Check your understanding »
[1] Please answer these from the Pimlico racing article:
(a) How many days of racing will Laurel Park host next year?
(b) On what date does the Preakness take place?
(c) Who is president of the Maryland Jockey Club?
[2] In the Pimlico racing article, swap "live racing" for "live horse racing" in the passage between "Pimlico to Run" and "action next year.", inclusive, and write that passage out again.
[3] Carry on the Pimlico racing article from its final sentence.

Text section »
↓↓↓
Pimlico Race Course

Pimlico Race Course

Skip Dickstein

Pimlico to Run 12 Days of Racing in 2017

Laurel Park will host 150 days of live racing.

Story provided courtesy of The Racing Biz.

That lump of coal that Pimlico Race Course fans received in their stockings came in the form of official word Dec. 20 that the home of the Preakness Stakes (gr. I) would, in 2017, also be the home to only 11 additional days of live racing.

That announcement came at Tuesday's monthly meeting of the Maryland Racing Commission, held at Laurel Park, which will play host to 150 days of racing action next year.

Racing will take place at Laurel through May 7—the Sunday following the Kentucky Derby Presented by Yum! Brands (gr. I)—before moving to Pimlico. It will remain at Pimlico for the duration of May, with the track racing May 11-14, May 18-20, and May 25-29.

The Preakness takes place May 20.

Sal Sinatra, president of the Maryland Jockey Club, which owns both Laurel and Pimlico, said there were two major factors in deciding to trim Old Hilltop's schedule from last season's 28 days to next year's 12.

"It worked last year, opening up the weekend before the Preakness and letting the guys set up the infield (including all of the corporate hospitality locations)," Sinatra said. "And then we get past the Preakness, and (one) it was a ghost town there last year and (two) the majority of the complaints—and when I say majority, we're talking 70 to 80%—you can't see the backstretch from the frontside because of all the structures."

The infield tents and other structures block views across the racetrack for most patrons, certainly a common lament among racegoers. But the MJC has maintained that they are necessary to provide the kind of high-end hospitality options necessary to lure major corporations—and generate crucial revenue on Preakness day and Black-Eyed Susan day, the two biggest cards of the Maryland racing year.
↑↑↑
Data to examine »
↓↓↓
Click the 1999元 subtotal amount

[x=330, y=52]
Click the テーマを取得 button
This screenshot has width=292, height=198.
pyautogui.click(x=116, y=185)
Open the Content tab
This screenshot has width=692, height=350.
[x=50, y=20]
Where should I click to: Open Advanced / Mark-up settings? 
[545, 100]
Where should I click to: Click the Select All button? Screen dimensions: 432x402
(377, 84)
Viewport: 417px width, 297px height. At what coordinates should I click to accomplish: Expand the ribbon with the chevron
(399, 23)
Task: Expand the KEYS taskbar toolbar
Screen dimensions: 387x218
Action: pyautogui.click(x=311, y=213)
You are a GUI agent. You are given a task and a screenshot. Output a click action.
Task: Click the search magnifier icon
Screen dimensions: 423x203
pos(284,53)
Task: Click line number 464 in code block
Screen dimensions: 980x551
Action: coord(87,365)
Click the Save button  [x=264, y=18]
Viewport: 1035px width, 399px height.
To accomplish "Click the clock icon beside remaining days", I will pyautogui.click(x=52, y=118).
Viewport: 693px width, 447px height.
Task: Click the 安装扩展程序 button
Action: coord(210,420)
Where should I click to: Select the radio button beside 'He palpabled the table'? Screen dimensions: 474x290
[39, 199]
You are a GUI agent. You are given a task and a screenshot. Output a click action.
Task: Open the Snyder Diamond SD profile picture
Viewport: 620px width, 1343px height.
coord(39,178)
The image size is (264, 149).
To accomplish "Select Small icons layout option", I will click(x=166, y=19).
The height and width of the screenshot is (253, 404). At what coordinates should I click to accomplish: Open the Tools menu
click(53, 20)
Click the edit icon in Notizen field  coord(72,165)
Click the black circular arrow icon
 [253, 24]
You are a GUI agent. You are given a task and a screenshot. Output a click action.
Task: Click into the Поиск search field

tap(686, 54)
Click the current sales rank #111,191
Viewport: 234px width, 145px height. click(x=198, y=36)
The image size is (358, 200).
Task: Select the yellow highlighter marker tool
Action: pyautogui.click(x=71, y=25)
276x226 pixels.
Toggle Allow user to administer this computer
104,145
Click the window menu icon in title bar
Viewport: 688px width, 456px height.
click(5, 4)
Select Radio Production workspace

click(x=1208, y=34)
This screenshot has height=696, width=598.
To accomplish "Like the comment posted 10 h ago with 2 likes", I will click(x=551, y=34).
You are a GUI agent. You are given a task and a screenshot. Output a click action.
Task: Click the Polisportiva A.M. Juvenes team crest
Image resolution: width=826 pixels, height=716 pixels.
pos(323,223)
↑↑↑
Solved tasks »
[1]
(a) 150 days
(b) May 20
(c) Sal Sinatra

[2]
Pimlico to Run 12 Days of Racing in 2017

Laurel Park will host 150 days of live horse racing.

Story provided courtesy of The Racing Biz.

That lump of coal that Pimlico Race Course fans received in their stockings came in the form of official word Dec. 20 that the home of the Preakness Stakes (gr. I) would, in 2017, also be the home to only 11 additional days of live horse racing.

That announcement came at Tuesday's monthly meeting of the Maryland Racing Commission, held at Laurel Park, which will play host to 150 days of racing action next year.

[3]
The MJC's desire for a first-class modern racing facility—and Baltimore's interest in keeping the Preakness in the city—led the various interests to team up with the Maryland Stadium Authority on a study of the future of Pimlico and its feasibility as the home of the middle jewel of the Triple Crown. The first phase of that study is expected to be complete in the first half of 2017.

Sinatra said, however, that the shortening of the meet was not a sign that the company had abandoned Pimlico or pre-judged the Stadium Authority study.

"That really isn't it," he explained.  "We're waiting on the same Stadium Authority results (as everyone else). I just want the customer to have the best experience. For Preakness, we have to build this civilization in the infield, which takes the better part of two to three months. I can't get it down quick enough to continue racing there for everybody to have the same experience after the Preakness."

Simulcasting continues at PImlico Wednesday through Sunday, though the MJC has ceased to provide food service there other than vending machines. According to Sinatra, the track's food service operation was costing the company far more than the revenue that it generated.

Sinatra said that the change has not affected wagering at the track, however. 

"The customers there are coming to bet," he said. "They're not there to buy beer and hot dogs."